Accessibility as philosophy of perception

Zenobia Gawlikowska
EcoVadis Engineering
12 min readDec 3, 2022

“The body is our general medium for having a world.”
― Maurice Merleau-Ponty, Phenomenology of Perception

Camera obscura — device to see a reflected image. Man in a box looking at the reflection of light arriving through an orifice in the wall.

When looking at accessibility in the context of an application, we have to consider the ability of the user to navigate the world it presents. This journey, however, does not take place on the screen, or the loudspeaker, and is not driven by reflections of light or vibrations of the air. It is not interacted with using the keyboard or mouse. Instead, it does take place in the mind, as the user grasps the perceptions available to them and turns them into mental objects they can work with.

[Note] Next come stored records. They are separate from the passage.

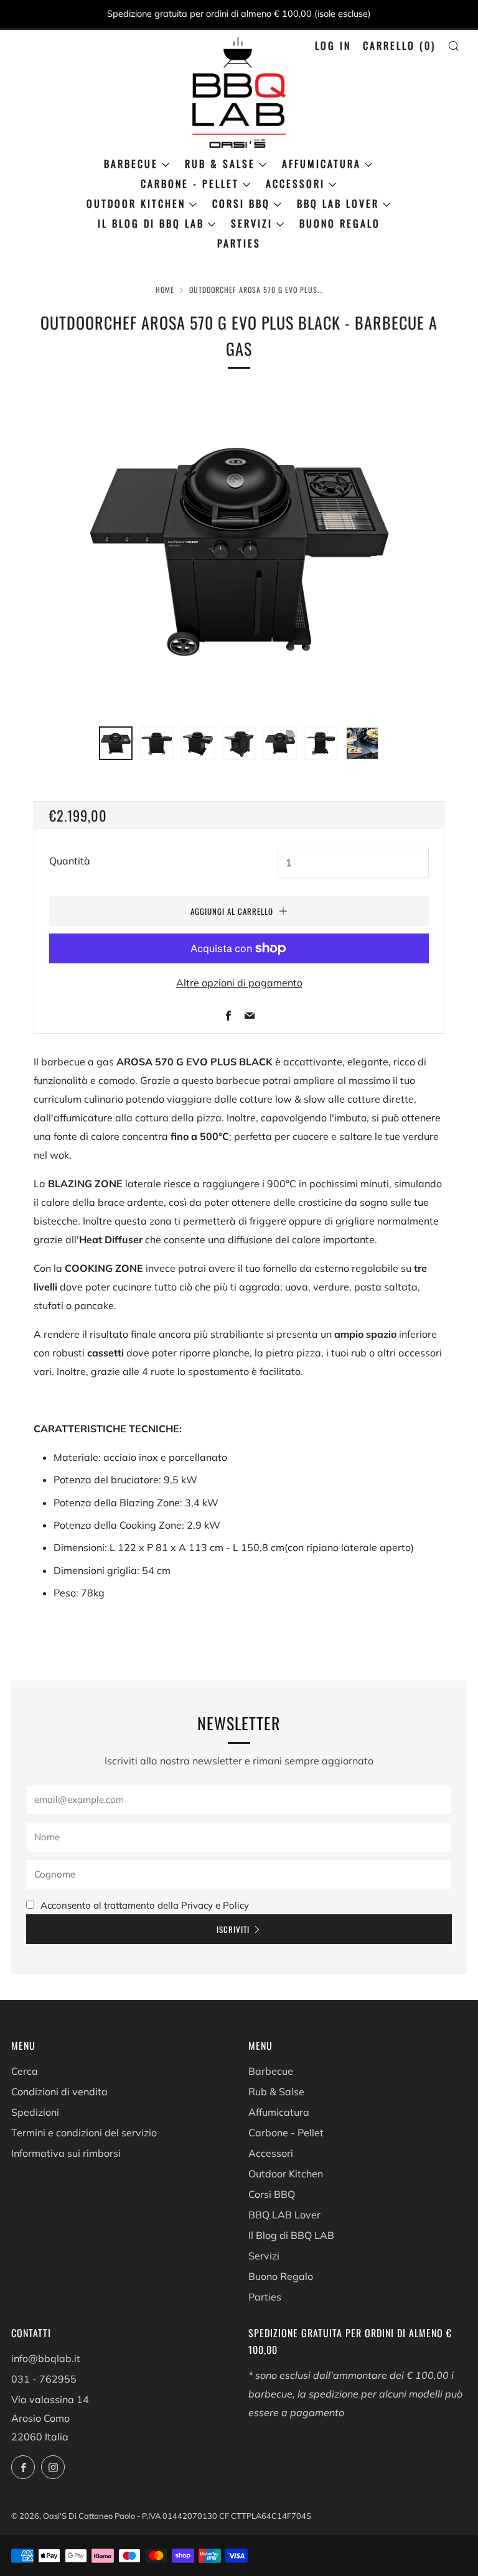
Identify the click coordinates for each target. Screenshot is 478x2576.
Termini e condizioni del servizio (84, 2132)
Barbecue (131, 163)
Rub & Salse (220, 163)
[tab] (116, 743)
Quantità (69, 861)
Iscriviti (233, 1929)
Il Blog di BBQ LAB (151, 223)
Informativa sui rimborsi (66, 2153)
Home (165, 289)
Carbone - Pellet (190, 183)
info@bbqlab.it (45, 2358)
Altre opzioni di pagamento (239, 982)
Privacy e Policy (215, 1905)
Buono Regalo (339, 223)
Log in (333, 45)
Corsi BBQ (241, 203)
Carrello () (399, 45)
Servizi (252, 223)
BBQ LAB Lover (338, 203)
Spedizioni (35, 2112)
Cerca (24, 2071)
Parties (239, 243)
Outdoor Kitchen (136, 203)
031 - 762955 (44, 2379)
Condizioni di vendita (59, 2091)
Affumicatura (321, 163)
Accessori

The limits of visual representation

“The plain man is familiar with blindness and deafness, and knows from his everyday experience that the look of things is influenced by his senses; but it never occurs to him to regard the whole world as the creation of his senses.”
— Ernst Mach, The Analysis of Sensations

As a web application presents itself to the Web Browser, it is processed from the Document Object Model¹ into a visual representation, featuring familiar UI affordances², which indicate their semantics and modes of action to the seeing user. A sighted user will quickly scan the page with their eyeballs, in order to identify headings indicating the content hierarchy, call to action and secondary action buttons signifying important and less important tasks to be performed. Input controls will suggest with their visual form what data is expected in them. The perception of red will alert the user with color vision of the existence of errors to be corrected. Grayed out content will indicate an action that is unavailable or unimportant at the moment. All those objects and possible actions will be impressed in the user’s mind by way of a visual medium. For the lifetime of the user’s experience with the application, those objects will constitute the user’s world.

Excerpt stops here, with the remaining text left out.